#### TASK REQUIREMENTS
Each record is to be transcribed exactly.

#### DATA FOR THE TASK
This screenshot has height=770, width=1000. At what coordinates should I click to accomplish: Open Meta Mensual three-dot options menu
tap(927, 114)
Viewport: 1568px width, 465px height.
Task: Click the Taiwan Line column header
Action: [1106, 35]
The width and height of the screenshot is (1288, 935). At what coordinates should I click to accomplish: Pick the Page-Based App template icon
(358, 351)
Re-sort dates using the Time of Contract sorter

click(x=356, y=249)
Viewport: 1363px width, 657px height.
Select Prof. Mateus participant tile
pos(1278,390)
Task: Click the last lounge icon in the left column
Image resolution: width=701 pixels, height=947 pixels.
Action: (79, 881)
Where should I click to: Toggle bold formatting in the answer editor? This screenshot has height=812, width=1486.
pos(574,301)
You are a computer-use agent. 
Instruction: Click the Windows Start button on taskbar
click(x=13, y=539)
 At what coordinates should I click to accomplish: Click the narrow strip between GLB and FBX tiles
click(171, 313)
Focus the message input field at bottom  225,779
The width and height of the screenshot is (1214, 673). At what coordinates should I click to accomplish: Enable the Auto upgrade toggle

#### RESPONSE AREA
This screenshot has height=770, width=1000. At what coordinates should I click to accomplish: Open Meta Mensual three-dot options menu
tap(927, 114)
Viewport: 1568px width, 465px height.
Task: Click the Taiwan Line column header
Action: [1106, 35]
The width and height of the screenshot is (1288, 935). At what coordinates should I click to accomplish: Pick the Page-Based App template icon
(358, 351)
Re-sort dates using the Time of Contract sorter

click(x=356, y=249)
Viewport: 1363px width, 657px height.
Select Prof. Mateus participant tile
pos(1278,390)
Task: Click the last lounge icon in the left column
Image resolution: width=701 pixels, height=947 pixels.
Action: (79, 881)
Where should I click to: Toggle bold formatting in the answer editor? This screenshot has height=812, width=1486.
pos(574,301)
You are a computer-use agent. 
Instruction: Click the Windows Start button on taskbar
click(x=13, y=539)
 At what coordinates should I click to accomplish: Click the narrow strip between GLB and FBX tiles
click(171, 313)
Focus the message input field at bottom  225,779
The width and height of the screenshot is (1214, 673). At what coordinates should I click to accomplish: Enable the Auto upgrade toggle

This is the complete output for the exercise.